Originally Posted by
Karro
Not to be too snarky, but does 1st Ed. D&D have a lot of rules for non-combat situations? I'm afraid I didn't get on the D&D bandwagon until 2nd ed, so I'm not so sure about 1st Ed, but as I recall 2nd really didn't have much in the way of non-combat rules. What did exist was tacked on and clunky.

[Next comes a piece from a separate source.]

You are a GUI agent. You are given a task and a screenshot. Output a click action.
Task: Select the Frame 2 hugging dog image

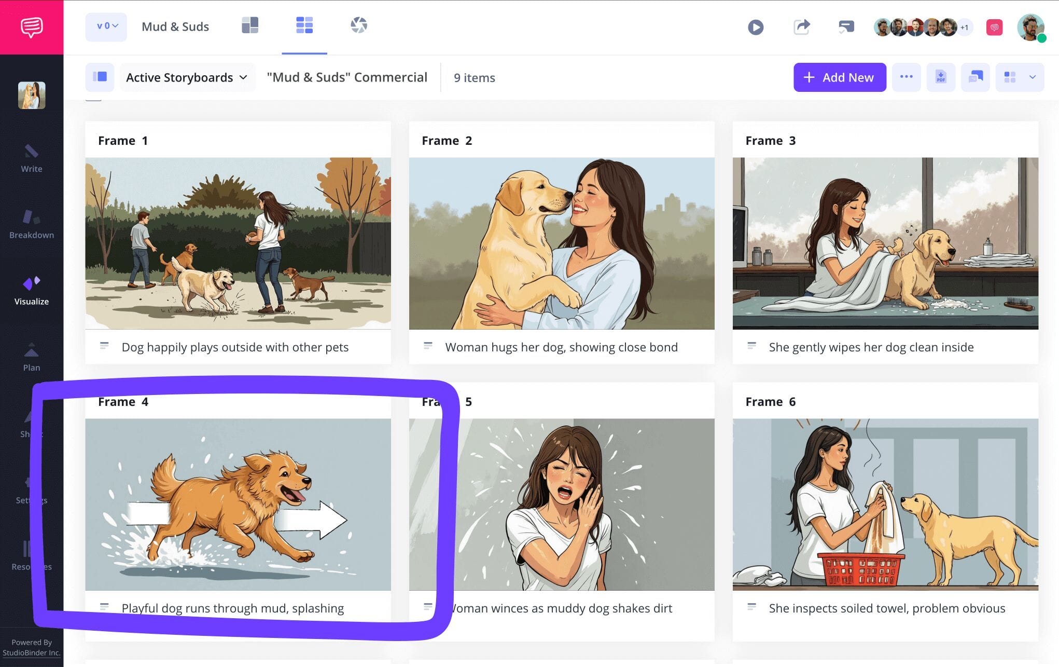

The point I'm trying to make: AFAIK, D&D has always been a fantasy combat simulation with role-playing tacked on and thrown in the mix because it sounded fun! Non-combat rules have always been few and far between, and rarely fully functional (at least until 3rd Ed. standardized it), and it's always been up to us to to provide the roleplaying color. So, insofar as 4th Ed provides a clear and cleaner and fairer set of rules for combat (not saying it does, as I haven't had the opportunity to evaluate that), then that makes this a superior edition of D&D. If, OTOH, you want your RPG ruleset to be more robust in the non-combat department, there are numerous games, both paid and free, that do just this (I myself was working on one, at one point, before other larger life-issues sucked time away from that project).
To mollify my tone a bit, though: if you like 1st Ed. D&D fine, then I, personally, think that's great. Though I've never played it, I would hope you continue to get years of joy out of it. I just think that knocking 4E for being too combat-centric is an invalid criticism of a game that, ultimately, evolved from fantasy wargame ruleset. (Or rather, it's not a valid criticism when comparing editions of D&D; it's perfectly valid when comparing two very different RPGs.)